Again, there may be data out there that support the mutation protection idea, but so far it is not looking good for the hypothesis.


Prediction 3: Non-coding DNA content vs. mutation rate
It is an interesting bit of historical trivia that some early work on genome size diversity was funded by the US Atomic Energy Commission, much as the human genome sequencing initiative was supported by the Department of Energy. In the 1960s and 1970s, there was interest in patterns of sensitivity to radiation and their potential relation to genomic properties including genome size. In general, these studies reported a positive correlation between mutagenic sensitivity to radiation and DNA content (Sparrow and Evans 1961; Sparrow and Miksche 1961; Sparrow et al. 1965, 1968; Baetcke et al. 1967; Abrahamson et al. 1973; Wolff and Abrahamson 1974; Athanasiou and Heddle 1975; Heddle and Athanasiou 1975; Trujillo and Dugan 1975). That is to say, more DNA means more, not less, sensitivity to radiation-induced mutations on a per-locus basis.

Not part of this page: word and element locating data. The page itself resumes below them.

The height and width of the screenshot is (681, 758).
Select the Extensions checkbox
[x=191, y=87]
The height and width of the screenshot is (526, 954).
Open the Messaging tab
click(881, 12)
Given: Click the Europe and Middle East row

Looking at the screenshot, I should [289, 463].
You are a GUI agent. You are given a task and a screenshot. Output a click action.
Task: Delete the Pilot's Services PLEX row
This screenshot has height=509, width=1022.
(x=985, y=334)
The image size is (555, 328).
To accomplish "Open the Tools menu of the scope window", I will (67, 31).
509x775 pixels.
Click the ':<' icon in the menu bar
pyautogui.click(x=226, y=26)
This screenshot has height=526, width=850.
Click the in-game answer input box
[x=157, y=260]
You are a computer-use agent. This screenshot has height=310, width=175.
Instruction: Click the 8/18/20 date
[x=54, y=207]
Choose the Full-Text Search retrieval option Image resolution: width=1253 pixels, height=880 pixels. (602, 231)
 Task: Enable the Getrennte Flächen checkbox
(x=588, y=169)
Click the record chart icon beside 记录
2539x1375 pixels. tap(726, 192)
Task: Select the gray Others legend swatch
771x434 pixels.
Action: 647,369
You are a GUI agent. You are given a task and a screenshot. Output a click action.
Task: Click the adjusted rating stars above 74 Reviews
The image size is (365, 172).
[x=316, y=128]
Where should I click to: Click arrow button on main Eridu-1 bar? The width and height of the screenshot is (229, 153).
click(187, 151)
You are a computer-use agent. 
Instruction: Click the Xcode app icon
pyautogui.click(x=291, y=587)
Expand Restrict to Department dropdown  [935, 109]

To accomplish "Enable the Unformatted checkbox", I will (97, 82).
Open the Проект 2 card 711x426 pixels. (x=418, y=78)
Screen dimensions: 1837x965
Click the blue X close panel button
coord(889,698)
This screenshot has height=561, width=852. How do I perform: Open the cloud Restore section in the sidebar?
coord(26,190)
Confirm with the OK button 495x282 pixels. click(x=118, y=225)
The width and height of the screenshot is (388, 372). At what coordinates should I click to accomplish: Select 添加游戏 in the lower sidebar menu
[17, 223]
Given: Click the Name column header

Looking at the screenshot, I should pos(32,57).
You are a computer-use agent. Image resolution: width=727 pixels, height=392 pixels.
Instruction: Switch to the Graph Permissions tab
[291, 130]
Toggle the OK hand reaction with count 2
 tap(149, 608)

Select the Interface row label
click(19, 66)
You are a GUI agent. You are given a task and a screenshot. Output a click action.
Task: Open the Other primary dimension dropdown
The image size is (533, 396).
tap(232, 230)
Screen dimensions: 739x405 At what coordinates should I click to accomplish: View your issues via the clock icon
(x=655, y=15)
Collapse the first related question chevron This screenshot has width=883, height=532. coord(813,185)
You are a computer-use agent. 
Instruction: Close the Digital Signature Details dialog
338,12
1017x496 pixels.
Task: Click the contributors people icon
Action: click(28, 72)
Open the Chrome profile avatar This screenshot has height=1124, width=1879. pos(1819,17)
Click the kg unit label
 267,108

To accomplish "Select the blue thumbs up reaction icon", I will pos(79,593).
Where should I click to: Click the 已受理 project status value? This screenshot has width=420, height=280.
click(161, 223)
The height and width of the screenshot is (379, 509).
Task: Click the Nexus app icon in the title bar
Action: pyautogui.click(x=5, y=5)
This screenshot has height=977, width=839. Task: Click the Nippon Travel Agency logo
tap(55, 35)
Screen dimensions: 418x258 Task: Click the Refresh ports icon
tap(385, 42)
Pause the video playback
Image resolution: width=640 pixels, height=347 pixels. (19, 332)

From Abrahamson et al. (1973). Click for larger image

From Trujillo and Dugan (1975). Click for larger image.

From Heddle and Athanasiou (1975). Click for larger image.

From Heddle and Athanasiou (1975). Click for larger image.

III. Previous observations need to be explained.
One of the reasons that the mutation protection hypothesis does not have widespread acceptance is that there seem to be too many well-known phenomena that do not jive well with it. Consider the following patterns:

1. Species exposed to intense UV (e.g., on land or in freshwater in the Arctic, pelagic plankton, etc.) do not appear to have large genomes. On the other hand, some very large genomes are found in deep-sea invertebrates.
2. Among vertebrates, species with high metabolic rates, and presumably more free oxygen radicals, have smaller genomes than species with lower metabolic rates.
3. There can be substantial differences in genome size among similar organisms, for example as in onion and its relatives or among salamanders.
4. Despite claims to the contrary based on small and questionable analyses, there are no clear relationships between genome size and lifespan.
5. Transposable elements, which are the primary contributor to genome size, can cause a range of mutations through insertion into genes or by causing large deletions by illegitimate recombination, the latter of which is especially likely with the long terminal repeat (LTR) elements that are common in plants.
6. DNA content obviously can be amplified in somatic cells by endoreduplication, but this tends to be in cells involved in ion exchange, protein production, etc., and not ones exposed most to mutagens (such as the skin exposed to UV).

Conclusions
Overall, the mutation protection idea has intuitive appeal, which is why it was proposed so early and why it continues to pop up as an apparently independent invention among interested non-experts. As I said, I am happy to consider it as a legitimate hypothesis — but only if it moves well beyond the usual pattern in which it is proposed as though it were new, accepted without supporting evidence, and defended through dismissal of obvious counter-evidence. The null hypothesis, that much of the non-coding DNA in eukaryotic genomes does not have an organismal function, also has to be acknowledged as at least equally plausible in light of our understanding of genome biology.

References

Abrahamson, S., M.A. Bender, A.D. Conger, and S. Wolff (1973). Uniformity of radiation-induced mutation rates among different species. Nature 245: 460-462.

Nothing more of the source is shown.